Виконт Хонда вытащил откуда-то большой шелковый носовой платок, вежливо высморкался, оглядел начавший погружаться в сумерки выставочный зал и продолжал тихим голосом:
— Оставляя в стороне это происшествие, я решил, что, как бы то ни было, рассказ репортера должен заинтересовать Миура. Поэтому на следующий же день отправил ему письмо, в котором предложил встретиться, порыбачить, а заодно и отдохнуть. Миура незамедлительно ответил согласием. Время встречи падало как раз на шестнадцатую ночь, поэтому он предлагал отправиться, как только завечереет, e тем чтобы не столько порыбачить, сколько полюбоваться полной луной. Я не был таким уж заядлым рыбаком и сразу же согласился. Мы встретились на лодочной станции близ Яна-гибаси, сели в длинную остроносую лодку и выгребли на середину реки. Уже стемнело, но луна еще не взошла.

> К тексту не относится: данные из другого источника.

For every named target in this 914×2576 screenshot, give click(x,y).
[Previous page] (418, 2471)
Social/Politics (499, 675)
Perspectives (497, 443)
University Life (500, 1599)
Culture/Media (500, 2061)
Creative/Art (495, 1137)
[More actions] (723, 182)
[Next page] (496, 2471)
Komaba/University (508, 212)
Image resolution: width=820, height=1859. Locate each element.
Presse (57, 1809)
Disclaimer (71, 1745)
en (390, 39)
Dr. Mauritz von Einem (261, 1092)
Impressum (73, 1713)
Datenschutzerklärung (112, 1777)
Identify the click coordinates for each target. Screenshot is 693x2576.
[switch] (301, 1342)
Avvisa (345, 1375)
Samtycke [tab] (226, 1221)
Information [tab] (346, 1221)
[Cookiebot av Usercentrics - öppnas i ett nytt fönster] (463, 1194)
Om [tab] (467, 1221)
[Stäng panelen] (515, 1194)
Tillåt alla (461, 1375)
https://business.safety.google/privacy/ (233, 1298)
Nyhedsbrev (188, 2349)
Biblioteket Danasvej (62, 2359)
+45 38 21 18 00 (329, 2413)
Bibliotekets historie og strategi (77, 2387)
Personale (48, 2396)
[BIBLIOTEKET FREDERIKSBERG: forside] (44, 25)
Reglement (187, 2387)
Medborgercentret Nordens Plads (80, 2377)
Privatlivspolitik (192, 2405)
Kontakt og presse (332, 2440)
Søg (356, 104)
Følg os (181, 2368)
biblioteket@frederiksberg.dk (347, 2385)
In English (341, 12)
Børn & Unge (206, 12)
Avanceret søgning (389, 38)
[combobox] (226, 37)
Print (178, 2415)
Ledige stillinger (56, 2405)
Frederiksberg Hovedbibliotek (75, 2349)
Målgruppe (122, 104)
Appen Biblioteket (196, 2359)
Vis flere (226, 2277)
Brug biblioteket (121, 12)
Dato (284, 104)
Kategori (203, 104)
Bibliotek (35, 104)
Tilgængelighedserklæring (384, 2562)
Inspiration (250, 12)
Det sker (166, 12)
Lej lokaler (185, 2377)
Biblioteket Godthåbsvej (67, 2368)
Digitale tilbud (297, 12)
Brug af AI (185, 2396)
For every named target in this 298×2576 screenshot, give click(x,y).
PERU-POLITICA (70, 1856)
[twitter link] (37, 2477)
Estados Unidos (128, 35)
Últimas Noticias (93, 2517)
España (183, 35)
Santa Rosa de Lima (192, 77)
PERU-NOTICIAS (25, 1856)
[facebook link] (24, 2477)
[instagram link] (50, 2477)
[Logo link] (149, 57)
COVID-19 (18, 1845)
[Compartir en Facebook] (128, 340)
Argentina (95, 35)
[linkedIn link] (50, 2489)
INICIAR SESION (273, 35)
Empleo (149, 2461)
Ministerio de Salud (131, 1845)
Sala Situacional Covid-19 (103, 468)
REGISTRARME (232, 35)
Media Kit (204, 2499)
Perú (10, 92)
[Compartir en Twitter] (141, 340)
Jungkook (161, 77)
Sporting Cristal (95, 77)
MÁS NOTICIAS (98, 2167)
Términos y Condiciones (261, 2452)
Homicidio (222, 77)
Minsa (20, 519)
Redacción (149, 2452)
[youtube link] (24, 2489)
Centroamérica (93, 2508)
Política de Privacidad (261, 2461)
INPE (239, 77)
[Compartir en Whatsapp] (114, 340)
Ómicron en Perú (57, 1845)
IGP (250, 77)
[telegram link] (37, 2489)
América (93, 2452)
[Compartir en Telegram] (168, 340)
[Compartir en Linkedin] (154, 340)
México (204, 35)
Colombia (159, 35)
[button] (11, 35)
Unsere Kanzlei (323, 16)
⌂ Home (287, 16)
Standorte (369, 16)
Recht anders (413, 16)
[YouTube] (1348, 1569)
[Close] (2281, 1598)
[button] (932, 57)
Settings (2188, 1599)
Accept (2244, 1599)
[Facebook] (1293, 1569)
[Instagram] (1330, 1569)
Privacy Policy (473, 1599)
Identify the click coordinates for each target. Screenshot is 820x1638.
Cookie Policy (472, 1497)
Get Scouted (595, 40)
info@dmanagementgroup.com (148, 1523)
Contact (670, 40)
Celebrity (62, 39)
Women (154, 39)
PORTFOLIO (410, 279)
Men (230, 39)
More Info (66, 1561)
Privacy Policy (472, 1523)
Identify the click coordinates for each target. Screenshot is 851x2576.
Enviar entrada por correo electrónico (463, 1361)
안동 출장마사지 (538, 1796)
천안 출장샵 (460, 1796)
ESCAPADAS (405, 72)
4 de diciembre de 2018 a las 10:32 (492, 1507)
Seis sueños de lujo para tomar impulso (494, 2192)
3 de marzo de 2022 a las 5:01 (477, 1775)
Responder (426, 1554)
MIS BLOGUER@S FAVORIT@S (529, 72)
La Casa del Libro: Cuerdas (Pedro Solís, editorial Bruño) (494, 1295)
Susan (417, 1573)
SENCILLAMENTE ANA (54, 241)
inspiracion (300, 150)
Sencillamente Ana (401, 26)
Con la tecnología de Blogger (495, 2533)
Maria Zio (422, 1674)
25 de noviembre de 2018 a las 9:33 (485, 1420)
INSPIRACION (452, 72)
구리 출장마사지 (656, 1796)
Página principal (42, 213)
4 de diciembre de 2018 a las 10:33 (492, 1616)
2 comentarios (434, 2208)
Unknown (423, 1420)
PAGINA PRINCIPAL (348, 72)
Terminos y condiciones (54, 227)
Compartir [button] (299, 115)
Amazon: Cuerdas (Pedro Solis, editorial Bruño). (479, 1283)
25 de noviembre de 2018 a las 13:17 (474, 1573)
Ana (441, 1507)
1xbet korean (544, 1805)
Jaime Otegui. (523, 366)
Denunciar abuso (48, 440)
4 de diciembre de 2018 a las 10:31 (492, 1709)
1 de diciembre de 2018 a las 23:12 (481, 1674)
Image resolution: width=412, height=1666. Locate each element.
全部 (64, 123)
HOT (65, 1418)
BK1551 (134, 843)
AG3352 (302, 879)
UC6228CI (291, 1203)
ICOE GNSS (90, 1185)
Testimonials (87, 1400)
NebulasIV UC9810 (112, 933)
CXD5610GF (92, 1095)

В те времена вечерний пейзаж на реке Сумида еще сохранял следы красоты, присущей гравюрам укиёэ. Когда, проплыв под рестораном Манбати, мы вышли на середину реки, нашим глазам открылась удивительная картина: в осеннем кебе над волнами реки, в которых отражались блики бледного вечернего света, отчетливо виднелись перила моста Рёгоку, казавшиеся черной, словно одним взмахом проведенной тушью, изогнутой линией. Тени карет, проносившихся по мосту, расплывались в поднимавшемся над рекой тумане, и чудилось, будто над водой мчатся взад и вперед лишь крохотные точки их фонарей, алые, словно вишенки.